NGINX: Serving the Kenshoo Tag

Published in

skai engineering blog

5 min readJul 29, 2019

The problem: supporting tens of thousands of download requests per second

Kenshoo enables customers to manage, optimize, and analyze their digital marketing activities across multiple advertising channels and devices.

It does so by embedding a tag (called “Kenshoo Tag”, or ktag for short) in every page of the customers’ websites.

The embedding of the tag in every page means that for every person who accesses a page in a customer’s website, the Kenshoo Tag is executed.

Running the tag is not a problem; it runs in the background on the client side, and doesn’t affect page performance or require server resources.

However, before the tag can run, the browser has to download the ktag.js file, which contains the code to run. And this is a problem — we have to make sure the file is delivered to each user, and fast, before they leave the page.

We could potentially reach 20,000 download requests per second. This is a very high load, and it requires a good solution within a reasonable cost frame.

At Kenshoo, we considered two solutions to our problem before settling on the one that best suited our needs.

First Solution — A Content Delivery Network (CDN):

A CDN is a geographically distributed network of proxy servers and their data centers. At first, this seemed like the ideal solution to the problem. The whole purpose of a CDN is to distribute content (in our case, a file). It does so efficiently and reliably.

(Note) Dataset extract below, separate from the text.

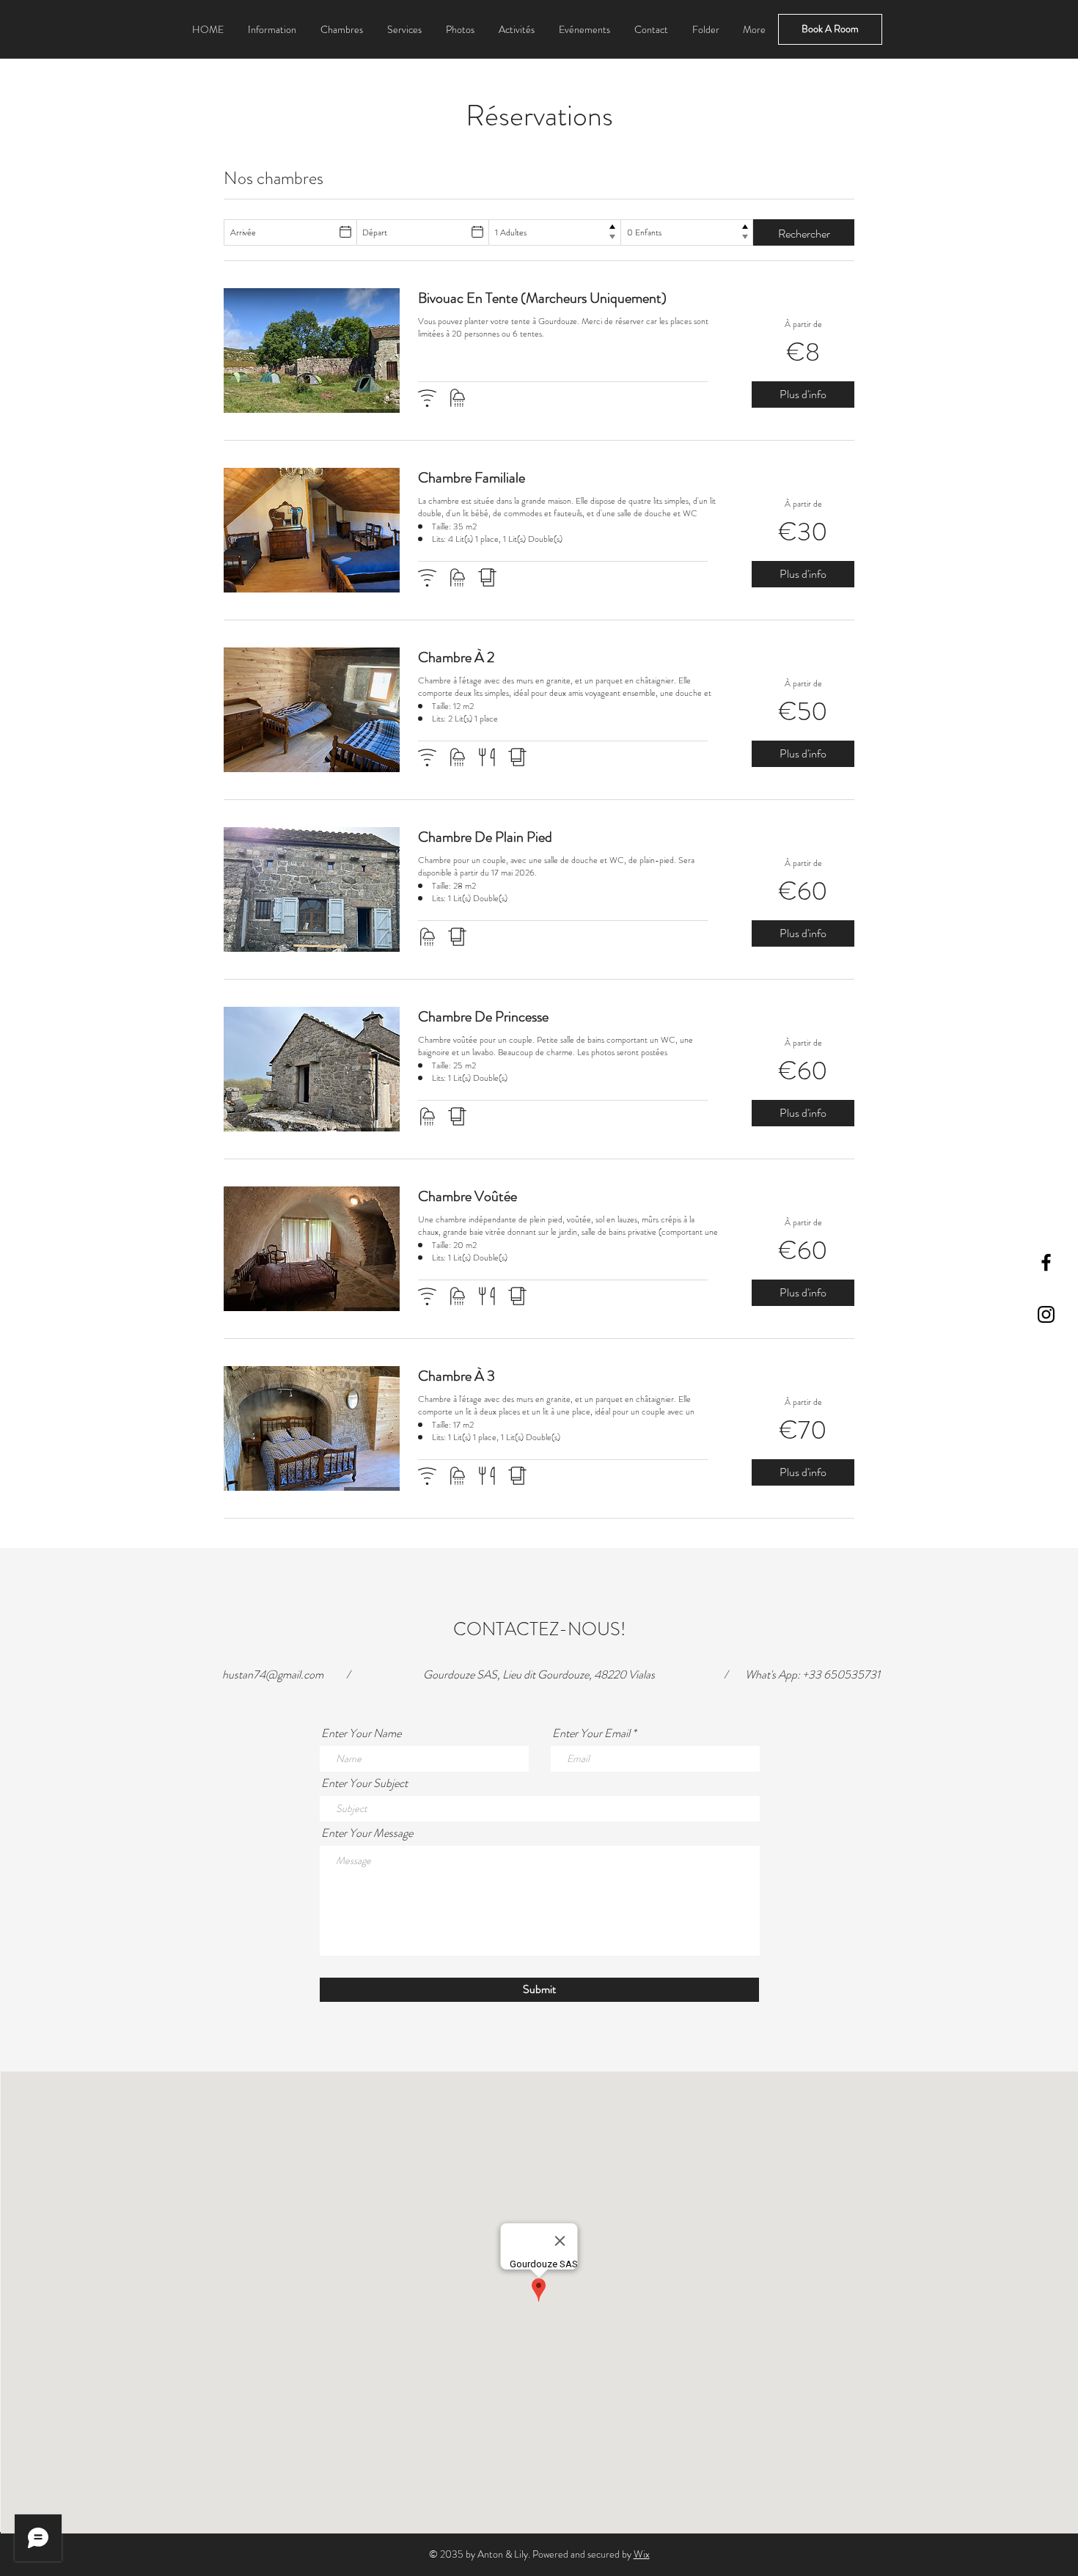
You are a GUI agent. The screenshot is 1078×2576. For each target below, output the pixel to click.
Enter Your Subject (364, 1783)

A request is routed to the server with the lowest latency, and much like other cloud solutions, the service can be relied upon to operate without much effort.

Since a CDN is already in use in Kenshoo — Amazon’s CloudFront (used to serve the UI javascript pages) we decided to go with that.

However, this solution proved unsuitable when we checked the cost, which was very high, mostly due to the high request rate and geo distribution required. With that in mind, we decided to continue looking for a better solution

Second Solution — NGINX

A CDN is one way to serve static files at a high rate. The second popular way is to use NGINX. NGINX is a free, open-source, HTTP server and reverse proxy, known for its high performance, stability, rich feature set, simple configuration, and low resource consumption.

Right from the start it was obvious that, cost wise, NGINX was definitely the better choice. The NGINX server itself is free (there is a paid version, but it wasn’t necessary for what we needed), so the cost we’d see would be only for the servers that run it. In our case we use AWS instances and an AWS ELB for load balancing. The cost for these servers is relatively low.

To achieve low latency across different geographical regions, we would also need to use a GeoDNS. Potentially, a GeoDNS can get a bit pricey as well, because just like with the CDN the request rate is factored into the price. However, even with the GeoDNS, the cost of this solution is considerably less than the cost of the CDN solution.

NGINX performance is also very good, due to it’s sophisticated single-threaded, event‑driven architecture. A performance test showed that when using 6 c3.large AWS instances, NGINX can handle up to 30,000 requests per second with no degradation in response time. And if we need more, we only need to add another instance (or add another site in another geographical location).

A potential downside of this solution was the effort needed. As opposed to the CDN solution, here we would have to build the solution ourselves. We would need to implement the NGINX configuration and to handle the deployment and management.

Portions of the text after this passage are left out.